Data sources, such as web pages or databases, store or output entities that include data or other information. Because data sources can have unique data characteristics, in order to compare entities generated by different data sources, and to identify duplicate entities, a scoring function is generated for each pair of data sources that can generate a similarity score that represents the similarity of two entities from the data sources in the pair. To generate the scoring functions, training data is generated for each pair of data sources and manually reviewed by a judge. The training data is used to generate the scoring functions using machine learning. In order to reduce the amount of training data that is used, transfer learning techniques are applied to use information learned from generating one scoring function for a pair of sources when generating a scoring function for a subsequent pair of sources.
In an implementation, identifiers of a plurality of data sources are received at a computing device. Each data source may be associated with a plurality of entities. Training data is received at the computing device. The training data includes pairs of entities, and each pair has an associated similarity score. For each pair of data sources, a scoring function is generated for the pair of data sources using a portion of the training data and information learned from generating a previous scoring function for a previous pair of data sources by the computing device. The scoring function for a pair of data sources may generate a similarity score for pairs of entities that are associated with the pair of data sources. The similarity score may be a binary score (i.e., match or non-match). The plurality of entities associated with each data source of the plurality of data sources is resolved.
In an implementation, training data is received at a computing device. The training data may include a plurality of pairs of entities, each entity may include a plurality of attributes, each pair of entities may have an associated similarity score, and each pair of entities may be associated with a pair of data sources. For each pair of data sources, a scoring function is generated for the pair of data sources using a portion of the training data by the computing device. The scoring function for a pair of data sources may generate a similarity score for entity pairs associated with the pair of data sources. Generating a scoring function for a pair of data sources may include generating a first data structure based on attributes of a first entity of each of the entity pairs that are associated with the pair of data sources, generating a second data structure based on attributes of a second entity of each of the entity pairs that are associated with the pair of data sources, and generating a third data structure based on information learned from generating a previous scoring function. The generated scoring functions are stored by the computing device.
This summary is provided to introduce a selection of concepts in a simplified form that are further described below in the detailed description. This summary is not intended to identify key features or essential features of the claimed subject matter, nor is it intended to be used to limit the scope of the claimed subject matter.
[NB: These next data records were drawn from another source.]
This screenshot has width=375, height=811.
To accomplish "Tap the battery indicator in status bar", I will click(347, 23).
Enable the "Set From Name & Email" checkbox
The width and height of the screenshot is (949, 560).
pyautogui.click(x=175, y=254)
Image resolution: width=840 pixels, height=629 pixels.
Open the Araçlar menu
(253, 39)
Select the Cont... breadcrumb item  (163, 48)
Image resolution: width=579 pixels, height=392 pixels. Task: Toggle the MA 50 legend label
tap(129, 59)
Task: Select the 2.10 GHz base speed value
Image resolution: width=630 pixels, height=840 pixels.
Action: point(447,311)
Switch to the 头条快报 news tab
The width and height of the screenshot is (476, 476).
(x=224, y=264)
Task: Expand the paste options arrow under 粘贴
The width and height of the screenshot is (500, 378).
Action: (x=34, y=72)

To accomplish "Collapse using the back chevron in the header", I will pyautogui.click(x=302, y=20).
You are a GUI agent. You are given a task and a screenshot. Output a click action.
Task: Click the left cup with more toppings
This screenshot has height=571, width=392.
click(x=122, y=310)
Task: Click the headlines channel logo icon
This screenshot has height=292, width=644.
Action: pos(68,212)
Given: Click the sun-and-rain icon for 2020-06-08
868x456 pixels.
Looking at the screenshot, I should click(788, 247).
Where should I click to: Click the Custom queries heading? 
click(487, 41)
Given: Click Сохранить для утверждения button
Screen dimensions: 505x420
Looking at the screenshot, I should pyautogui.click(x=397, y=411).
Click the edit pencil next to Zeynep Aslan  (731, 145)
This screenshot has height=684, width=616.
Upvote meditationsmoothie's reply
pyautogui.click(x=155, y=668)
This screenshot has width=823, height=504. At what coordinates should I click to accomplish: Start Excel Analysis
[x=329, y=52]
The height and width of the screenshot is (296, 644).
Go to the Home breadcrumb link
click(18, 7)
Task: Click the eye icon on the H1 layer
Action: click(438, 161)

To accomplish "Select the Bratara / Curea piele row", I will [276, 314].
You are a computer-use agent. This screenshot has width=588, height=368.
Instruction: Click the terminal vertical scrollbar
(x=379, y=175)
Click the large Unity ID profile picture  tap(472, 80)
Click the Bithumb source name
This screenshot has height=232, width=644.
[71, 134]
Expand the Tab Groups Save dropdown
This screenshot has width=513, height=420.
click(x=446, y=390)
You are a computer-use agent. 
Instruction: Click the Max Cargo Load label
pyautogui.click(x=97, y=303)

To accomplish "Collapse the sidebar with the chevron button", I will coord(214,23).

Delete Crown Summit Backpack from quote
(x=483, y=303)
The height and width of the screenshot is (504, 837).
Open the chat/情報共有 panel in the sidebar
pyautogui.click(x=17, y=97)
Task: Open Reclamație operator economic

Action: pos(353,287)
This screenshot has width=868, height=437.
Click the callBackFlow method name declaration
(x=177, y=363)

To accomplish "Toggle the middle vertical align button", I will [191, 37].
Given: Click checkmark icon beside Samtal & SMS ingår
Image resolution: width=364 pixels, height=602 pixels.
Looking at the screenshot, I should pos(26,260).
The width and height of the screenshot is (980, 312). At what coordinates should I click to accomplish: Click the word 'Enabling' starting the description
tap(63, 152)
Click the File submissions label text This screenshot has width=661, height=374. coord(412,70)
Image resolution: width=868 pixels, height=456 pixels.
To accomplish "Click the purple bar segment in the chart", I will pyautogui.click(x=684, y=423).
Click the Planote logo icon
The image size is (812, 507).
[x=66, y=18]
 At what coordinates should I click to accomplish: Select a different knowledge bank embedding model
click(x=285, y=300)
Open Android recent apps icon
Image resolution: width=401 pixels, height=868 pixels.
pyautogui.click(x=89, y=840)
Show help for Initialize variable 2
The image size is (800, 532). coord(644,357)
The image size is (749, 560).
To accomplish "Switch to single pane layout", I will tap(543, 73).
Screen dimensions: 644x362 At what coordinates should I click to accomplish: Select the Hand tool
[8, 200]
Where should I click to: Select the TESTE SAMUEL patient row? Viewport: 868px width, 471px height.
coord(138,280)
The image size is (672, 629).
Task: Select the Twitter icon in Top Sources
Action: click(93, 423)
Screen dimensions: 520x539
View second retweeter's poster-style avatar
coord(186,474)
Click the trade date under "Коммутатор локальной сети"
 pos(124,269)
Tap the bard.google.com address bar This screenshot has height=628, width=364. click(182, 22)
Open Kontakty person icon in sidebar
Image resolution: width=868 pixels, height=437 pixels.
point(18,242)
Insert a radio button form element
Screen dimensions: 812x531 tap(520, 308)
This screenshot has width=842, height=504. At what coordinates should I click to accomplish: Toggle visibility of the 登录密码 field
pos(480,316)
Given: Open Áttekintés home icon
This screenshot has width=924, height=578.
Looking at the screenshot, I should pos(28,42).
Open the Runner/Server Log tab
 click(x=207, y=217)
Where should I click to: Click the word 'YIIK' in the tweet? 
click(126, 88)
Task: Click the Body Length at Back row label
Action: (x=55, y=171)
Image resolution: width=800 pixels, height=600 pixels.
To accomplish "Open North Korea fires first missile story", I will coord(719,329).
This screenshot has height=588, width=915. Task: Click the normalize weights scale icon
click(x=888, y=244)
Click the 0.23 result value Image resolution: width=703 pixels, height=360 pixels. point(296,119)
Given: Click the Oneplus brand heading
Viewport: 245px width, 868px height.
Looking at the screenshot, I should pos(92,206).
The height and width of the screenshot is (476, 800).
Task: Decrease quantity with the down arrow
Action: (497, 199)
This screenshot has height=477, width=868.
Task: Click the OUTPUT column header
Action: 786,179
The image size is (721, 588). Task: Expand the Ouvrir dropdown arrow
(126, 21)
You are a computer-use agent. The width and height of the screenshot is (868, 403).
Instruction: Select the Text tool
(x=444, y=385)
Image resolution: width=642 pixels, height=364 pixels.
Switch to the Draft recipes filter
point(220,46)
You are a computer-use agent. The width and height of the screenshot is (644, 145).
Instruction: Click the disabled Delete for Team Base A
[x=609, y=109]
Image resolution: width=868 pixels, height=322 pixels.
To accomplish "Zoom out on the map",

BRIEF DESCRIPTION OF THE DRAWINGS

The foregoing summary, as well as the following detailed description of illustrative embodiments, is better understood when read in conjunction with the appended drawings. For the purpose of illustrating the embodiments, there is shown in the drawings example constructions of the embodiments; however, the embodiments are not limited to the specific methods and instrumentalities disclosed. In the drawings:

FIG. 1 is an illustration of an example environment for performing entity resolution;

FIG. 2 is an illustration of an example entity resolution engine;

FIG. 3 is an operational flow of an implementation of a method of entity resolution;

FIG. 4 is an operational flow of an implementation of a method for generating a scoring function; and

FIG. 5 shows an exemplary computing environment in which example embodiments and aspects may be implemented.

DETAILED DESCRIPTION

FIG. 1 is an illustration of an example environment 100 for performing entity resolution. A data source 110 may provide one or more entities 111 over a network 120. The data source 110 may be one of a plurality of heterogeneous data sources 110, and each data source 110 may provide entities 111 through the network 120. The data sources 110 may include a variety of heterogeneous data sources including databases, web pages, feeds, social networks, etc. The network 120 may be a variety of network types including the public switched telephone network (PSTN), a cellular telephone network, and a packet switched network (e.g., the Internet).
Each entity 111 may comprise data such as a record from a data source 110, and each entity 111 may include a plurality of attributes. Where the entity is a record, the attributes may correspond to fields of the record. For example, where the data source 110 is a database of films, an entity 111 may correspond to each film and may include attributes such as title, release date, runtime, director, etc. The quality of the entities 111 provided by the data sources 110 may vary, and an entity 111 may include attributes that are noisy, corrupted, or missing.
Some of the entities 111 provided by the data sources 110 may be duplicates, or near duplicates, of one another. However, because of small differences in the attributes or formatting used by the data sources 110, as well as errors or noise in the attributes, identifying such duplicate or near duplicate entities 111 may be difficult. Because of the large number of both data sources 110 and entities 111 on the Internet, an application that uses entities 111, such as a search engine, may want the duplicate entities to be identified and/or removed from a set of entities before they are considered by the search engine.
For example, the following two entities 111 may both represent the film “Citizen Kane”:


Entity 1 <Title> Citizen Kane </Title><Length>119 </Length><Release
Date>1941</Release Date>
Entity 2 <Title> Citizen Kane </Title><Length>90 </Length>.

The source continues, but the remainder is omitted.